O dönem biz lojmanda oturuyorduk. Lojmandaki dairemizden baktığımda, karşımızda Uzun Mehmet Anıtı'nı görüyorum. Balkondan görünüyordu net olarak. Ben de tabii Mimar Yılmaz ilham alarak, denize yeni açılacak bir gemi gibi düşündüm Üniversitemizi. Geminin gövdesini, bilgiyi ve bilimi yansıtsın diye kitap formunda tasarladım. Kitabın kenarındaki kısımları da üç basamaklı merdiven şekline getirdim. Üç adımda çıkılabilen bir platform formunda... Geminin yani kitabın sayfalarını da Karadeniz'in dalgaları gibi yaptım. Çünkü Karadeniz hırçın bir denizdir.
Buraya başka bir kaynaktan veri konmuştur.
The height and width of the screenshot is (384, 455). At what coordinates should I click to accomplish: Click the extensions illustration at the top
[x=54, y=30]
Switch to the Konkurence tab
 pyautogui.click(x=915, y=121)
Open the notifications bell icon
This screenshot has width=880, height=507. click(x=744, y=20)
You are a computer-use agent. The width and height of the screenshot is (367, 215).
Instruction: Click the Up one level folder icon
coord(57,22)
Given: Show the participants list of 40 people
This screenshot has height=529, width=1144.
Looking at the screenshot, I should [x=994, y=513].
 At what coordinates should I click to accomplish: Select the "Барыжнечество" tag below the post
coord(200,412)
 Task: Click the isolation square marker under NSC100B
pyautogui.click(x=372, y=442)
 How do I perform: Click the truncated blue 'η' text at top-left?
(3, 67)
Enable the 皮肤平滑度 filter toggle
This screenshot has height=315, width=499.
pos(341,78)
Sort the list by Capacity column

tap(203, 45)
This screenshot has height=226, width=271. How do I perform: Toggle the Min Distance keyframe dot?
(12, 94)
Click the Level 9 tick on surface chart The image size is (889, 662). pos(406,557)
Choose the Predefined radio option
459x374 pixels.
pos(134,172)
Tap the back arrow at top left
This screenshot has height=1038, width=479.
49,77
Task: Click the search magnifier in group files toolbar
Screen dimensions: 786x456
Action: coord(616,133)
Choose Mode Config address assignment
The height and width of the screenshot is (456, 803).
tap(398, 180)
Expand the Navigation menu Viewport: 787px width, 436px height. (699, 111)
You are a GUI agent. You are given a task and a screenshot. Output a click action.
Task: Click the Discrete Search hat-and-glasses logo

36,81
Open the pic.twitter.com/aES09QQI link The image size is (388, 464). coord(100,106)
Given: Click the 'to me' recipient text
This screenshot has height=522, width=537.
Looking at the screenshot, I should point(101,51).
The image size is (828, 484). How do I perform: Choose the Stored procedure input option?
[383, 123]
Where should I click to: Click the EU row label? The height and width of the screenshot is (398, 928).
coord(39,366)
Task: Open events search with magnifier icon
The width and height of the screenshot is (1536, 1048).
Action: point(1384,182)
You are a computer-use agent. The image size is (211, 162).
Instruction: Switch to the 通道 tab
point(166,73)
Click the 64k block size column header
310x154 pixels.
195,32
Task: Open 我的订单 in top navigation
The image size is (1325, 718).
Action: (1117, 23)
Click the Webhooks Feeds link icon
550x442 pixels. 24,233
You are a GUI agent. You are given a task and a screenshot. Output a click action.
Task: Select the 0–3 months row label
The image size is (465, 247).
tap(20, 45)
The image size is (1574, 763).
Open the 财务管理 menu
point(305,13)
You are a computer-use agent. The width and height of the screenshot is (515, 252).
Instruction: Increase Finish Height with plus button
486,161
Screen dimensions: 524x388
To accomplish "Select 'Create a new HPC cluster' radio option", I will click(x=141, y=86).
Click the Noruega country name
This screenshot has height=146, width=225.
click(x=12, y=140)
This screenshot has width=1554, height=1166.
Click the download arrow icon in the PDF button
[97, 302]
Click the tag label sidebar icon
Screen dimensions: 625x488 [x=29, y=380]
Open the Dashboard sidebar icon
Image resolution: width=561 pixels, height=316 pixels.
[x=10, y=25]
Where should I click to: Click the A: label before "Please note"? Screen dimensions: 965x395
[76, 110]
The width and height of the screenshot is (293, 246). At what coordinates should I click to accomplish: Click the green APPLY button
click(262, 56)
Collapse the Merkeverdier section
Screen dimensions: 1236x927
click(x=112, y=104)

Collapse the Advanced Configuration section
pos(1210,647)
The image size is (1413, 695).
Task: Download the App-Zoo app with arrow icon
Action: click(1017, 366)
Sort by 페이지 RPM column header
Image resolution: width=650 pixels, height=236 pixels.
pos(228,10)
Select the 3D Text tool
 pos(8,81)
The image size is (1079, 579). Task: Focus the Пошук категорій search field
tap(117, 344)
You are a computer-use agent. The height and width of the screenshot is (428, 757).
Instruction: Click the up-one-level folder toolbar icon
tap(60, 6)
Bilim deryasına açılan yelkenli gemi çıktı ortaya. Başı sonu olmayan uçsuz bucaksız bilim deryasına yelken açan bir gemidir bu amblemde anlatılmak istenen.
Üniversitenin yavaş yavaş gelişeceğini düşündük. Üç kademeli oluşu da bir yükselişi, bir gelişimi anlatır. Tabi bu arada Üniversitemizin içinden iki üniversite daha çıkması da farklı bir anlam yükledi ilerleyen yıllarda bu ambleme. Bunu elbette düşünemezdik o günden.
İlk fakülte ve iki bölüm ile çıkılan yol bizi bugün fakültelere, enstitülere, yüksekokullara, meslek yüksekokullarına, merkezlere varan bir büyüme ile bugüne ulaştırdı. 22 sene önce bu kadar büyük gelişmeyi de sadece hayal edebilirsiniz. Bilim deryasındaki yolculuk devam ediyor. Yani o yelkenli gemi rüzgârını iyi aldı demek ki.
Bu amblem bence Karaelmas Üniversitesinden kalan tek hatıra... Bir Üniversiteden üç üniversiteye bölündü, adı değişti. Her şeye rağmen amblemin değiştirilmemesi çok iyi oldu. Bugün ambleme dokunulmamış olması, böyle uygun görülmesi çok sevindirici.
Üniversite için böyle katkıda bulunmuşum. Bir anıtı farklı boyuta taşımış olduk. Yılmaz Soylu'nun yaptığı eser kömürü anıtlaştırmış; amblem ise o anıtı da farklı biçimde ölümsüzleştiriyor. Şimdi bütün evraklarda, tanıtıcı ürünlerde her yerde amblem var haliyle. Ben de bir anlamda o anıtın yaşamasına ve yayılmasına yardımcı olmuşum. Mimar Yılmaz Soylu'ya teşekkür ediyoruz. O anıt olmasaydı belki böyle bir amblem çıkmazdı ortaya Üniversiteyi her yönüyle anlatan, ilham kaynağı oldu benim için."